She gave him permission, and he began to stretch himself, and so strong and sturdy was he that the iron bands broke asunder and the chest fell to pieces. Looking about them, they saw that they were on an island, which had a high hill, sloping down to a green field, surrounded by a forest. The mother and her son crossed the field and entered the forest, searching for a path that should lead them to some habitation. They found none, however, and were about to return wearied to the meadow, when Tsarevitch Guidon came upon a purse lying on the ground.

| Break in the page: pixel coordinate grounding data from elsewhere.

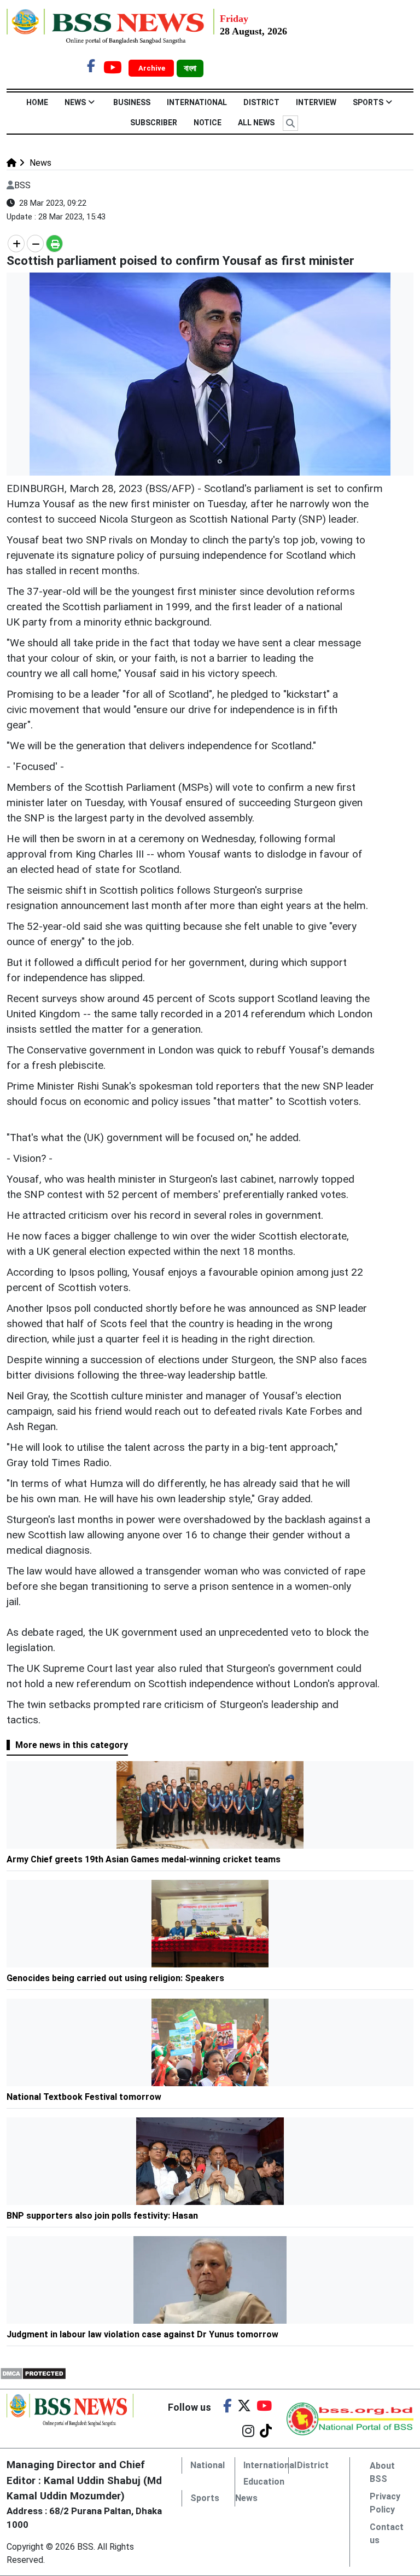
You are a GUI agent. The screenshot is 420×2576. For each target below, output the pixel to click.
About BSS (382, 2472)
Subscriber (153, 122)
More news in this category (71, 1745)
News (75, 102)
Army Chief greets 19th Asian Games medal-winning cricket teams (144, 1859)
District (261, 102)
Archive (152, 68)
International (197, 102)
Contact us (387, 2533)
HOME (37, 102)
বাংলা (190, 68)
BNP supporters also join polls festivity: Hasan (102, 2215)
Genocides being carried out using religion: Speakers (115, 1978)
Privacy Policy (385, 2503)
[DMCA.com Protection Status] (33, 2372)
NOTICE (207, 122)
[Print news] (54, 243)
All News (256, 122)
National (207, 2465)
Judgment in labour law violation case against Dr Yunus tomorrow (142, 2334)
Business (131, 102)
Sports (368, 102)
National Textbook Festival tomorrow (84, 2097)
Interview (316, 102)
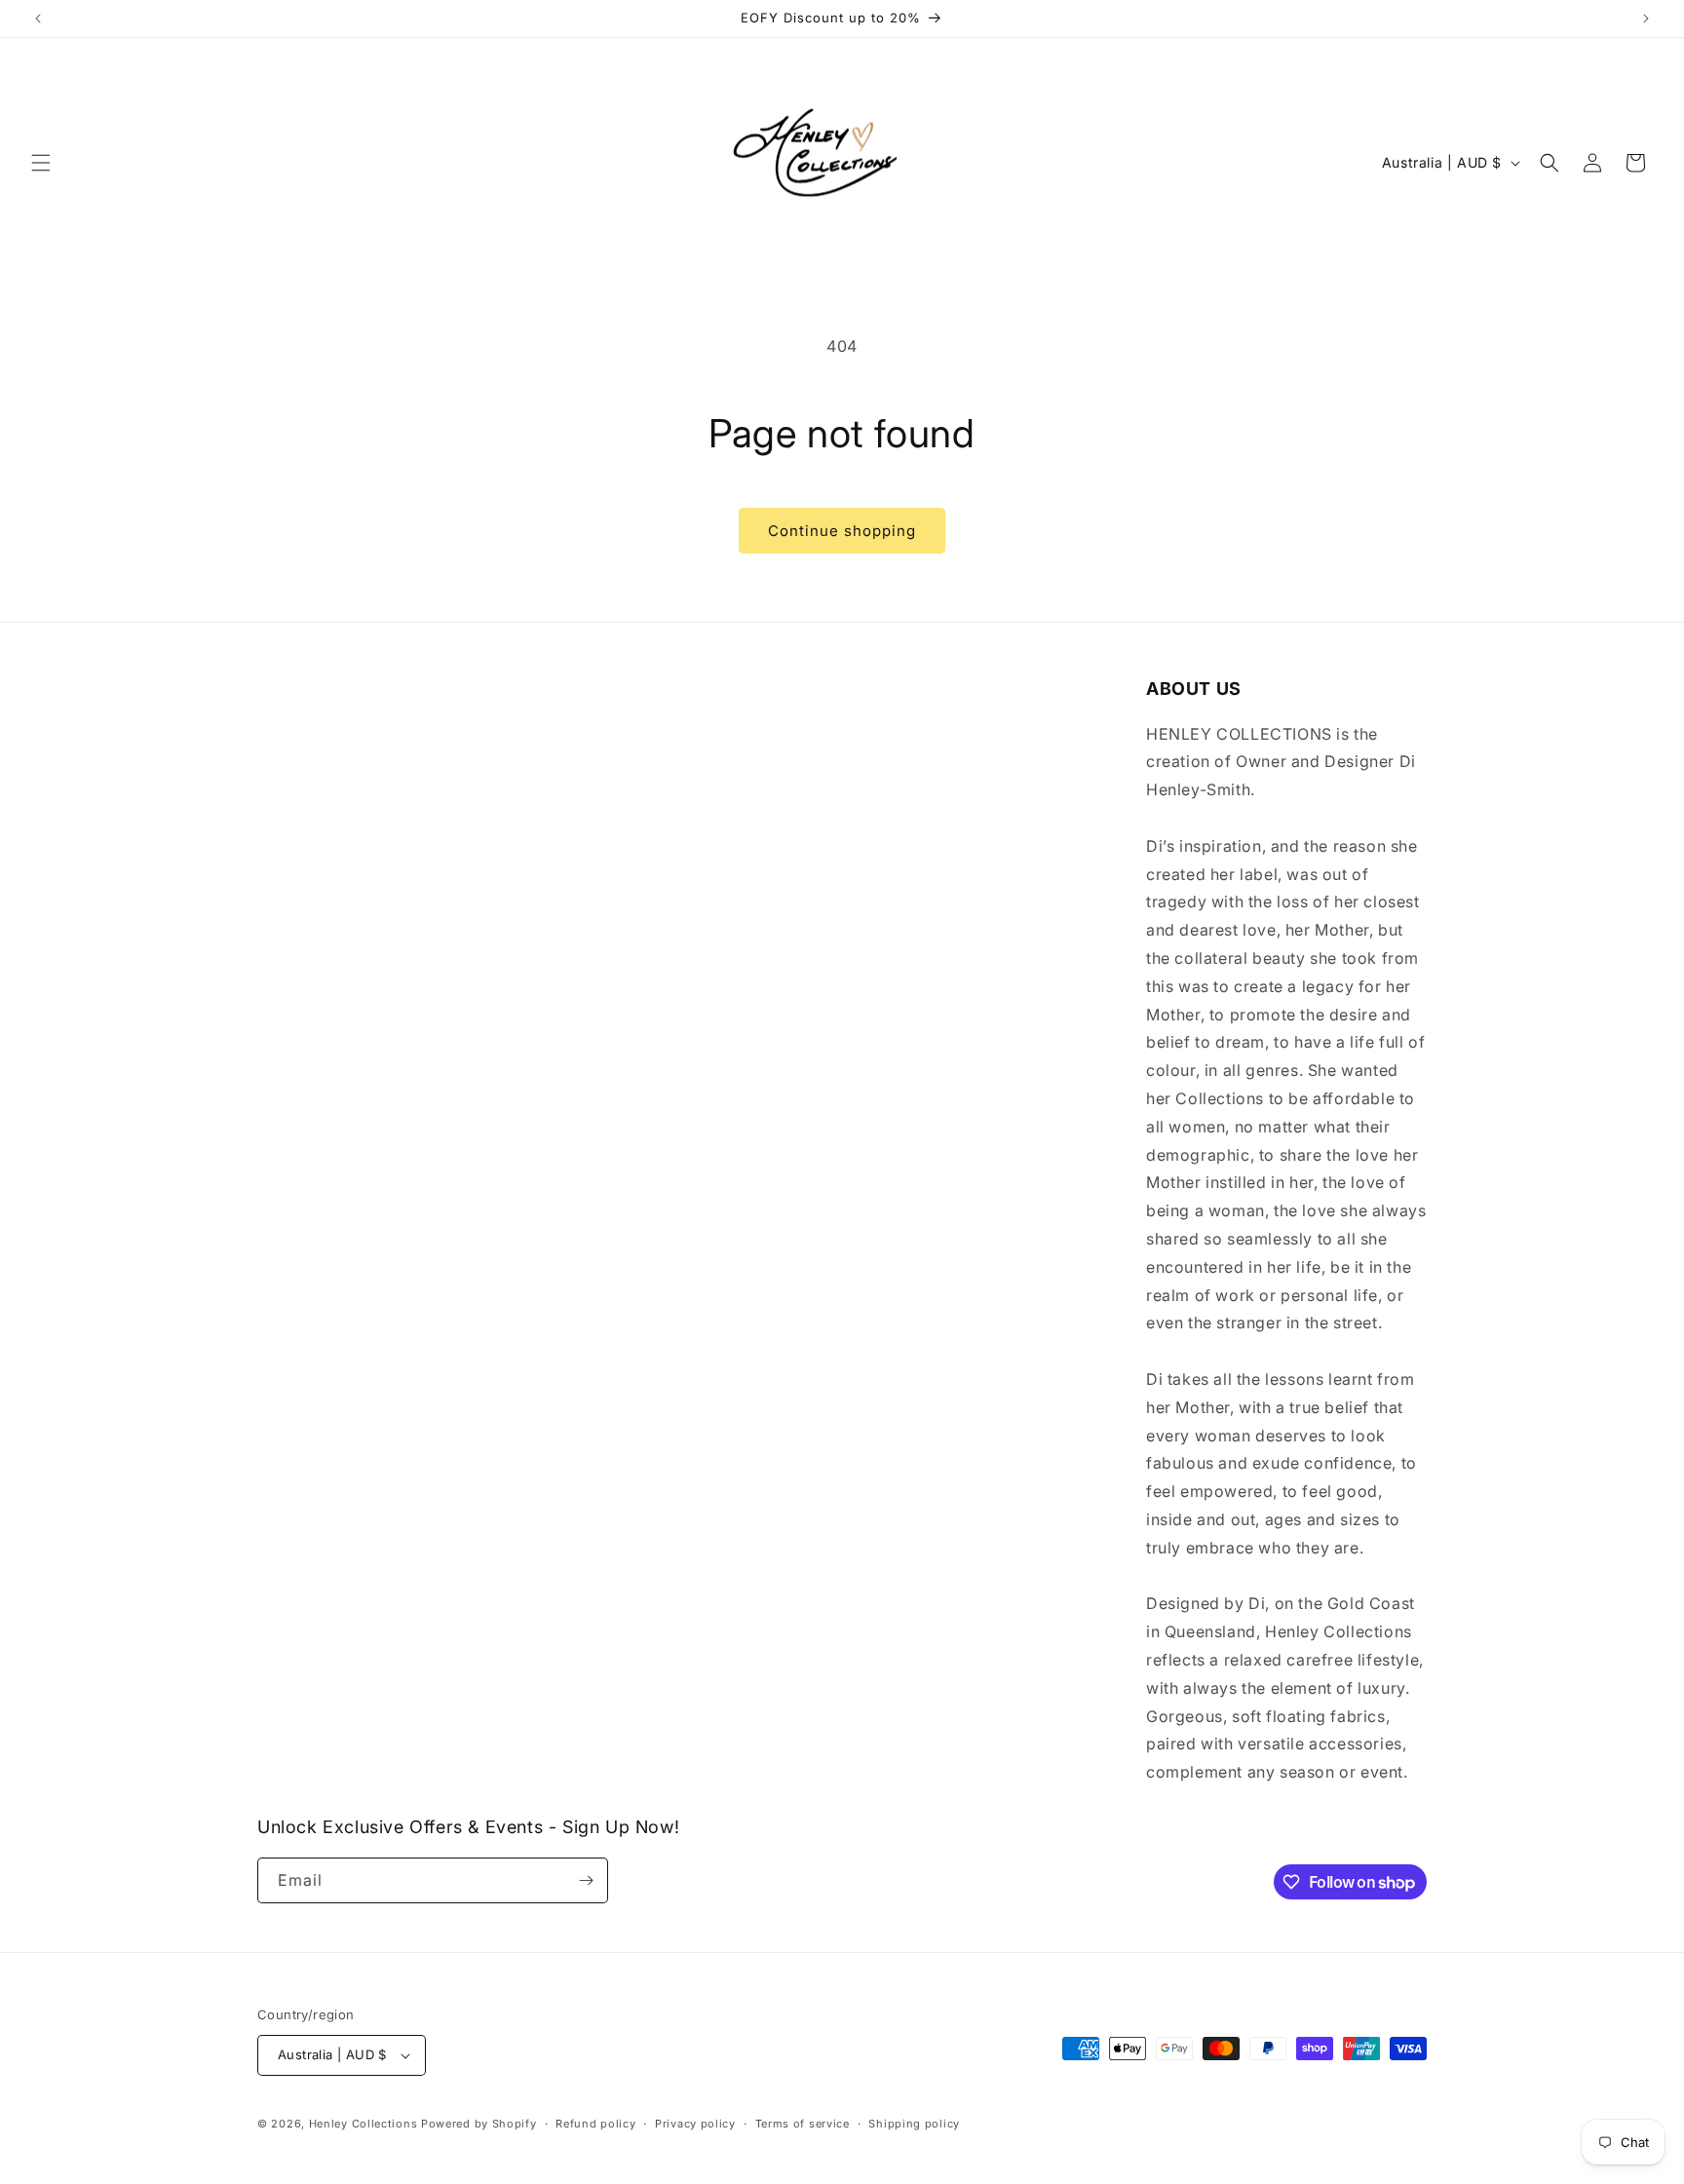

Opening it, they found a flint and steel, and were glad, thinking that with a fire they could protect themselves against cold and wild beasts. Tsarevitch Guidon struck the flint and steel together, when instantly there appeared a sharp ax and a huge hammer.

"Here we are, Master," said the ax and hammer. "By God's blessing, by the Order of the Pike, what command wilt thou be pleased to lay upon us?"

"Build us a Palace to live in," answered Guidon, "and fetch us food and drink."

At once the ax flew at the trees and began to chop, square, and sharpen them, and the hammer to pound them into the earth for a foundation; and while the Tsaritsa and the Tsarevitch watched, there began to rise on the edge of the forest a Palace of white stone, with battlemented walls, more splendid than has ever been seen in any Tsardom, richer than can be guessed or imagined, whose like can neither be told in a tale nor written with a pen. They entered it, and found therein whatever the soul could ask.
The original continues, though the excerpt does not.